He and Coles are taking lunch at the club restaurant on Main Street when the bells at City Hall begin to ring, summoning the guards to the armory.

On their way back to the office, the church bells of St. Mary’s set in, clanging, a cacophonous hollering against the wind. A young uprooted beech tree sails into the rush of traffic and lands across the front end of a Buick Roadmaster. The car screeches to a halt, its wipers fouled with the branch roots. At the corner of Second, Patrick tells Coles to go on ahead, and he cuts into the Portuguese Market for a five-cent pack of cigarettes. As he is turning to leave, a wrenching sound wails in off the street. The shop window quivers for an instant, then gives way, sucked out by the wind, and Patrick is left, dumbstruck and exposed to the dark and massing sky, the window hole gaping in front of him with its transparent, jagged teeth.

CHAPTER 11
Vera Marsh

I
was a beautiful woman once, Vera Marsh thinks to herself as she unclips a sheet off the clothesline. She gets one end untangled, and the other end snaps loose, tucked and whirled and twisted by the wind. She grasps after it, and it flaps away from her.

Two of her children have still not arrived home from school.
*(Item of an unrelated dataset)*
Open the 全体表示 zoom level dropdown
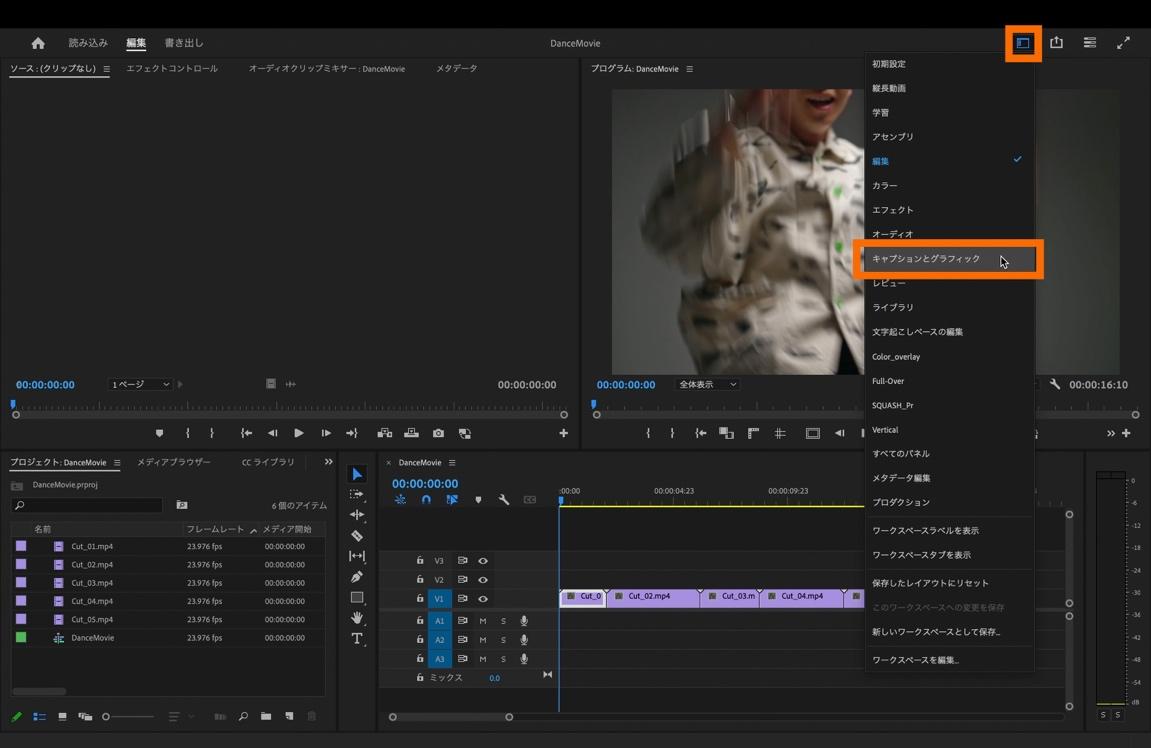Screen dimensions: 1151x748 click(708, 384)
The other two are at the far end of the lawn playing on the swings. Her husband is in the shed, boxing his peat trays and winter seedlings.

Beautiful eyes, they used to say. And the eyes were still the same. Deeper in their sockets perhaps. Not quite as bright. She remembers looking into her first hand mirror when she was a girl. The eyes flickered. Burst out of her face like twin green lights. She strips her husband’s flannels from the second line. One leg catches under the pin. She tugs harder, her mouth pruning at the corners. The clothespin pops up into the air, splashes for a bit on the wind, then lands in the grass.

The sky has begun to thicken. A few drops of rain nick her face. She cries out to Albert, her oldest, to bring Abigail, the baby, inside. Her husband, Elton, comes out of the shed, backward, dragging the bait barrel. He is a knobby man, lost a foot sorting brick for the WPA. He dumps the barrel over in the grass. Dead herring spill out, maggots writhing like small white shreds of chewing gum.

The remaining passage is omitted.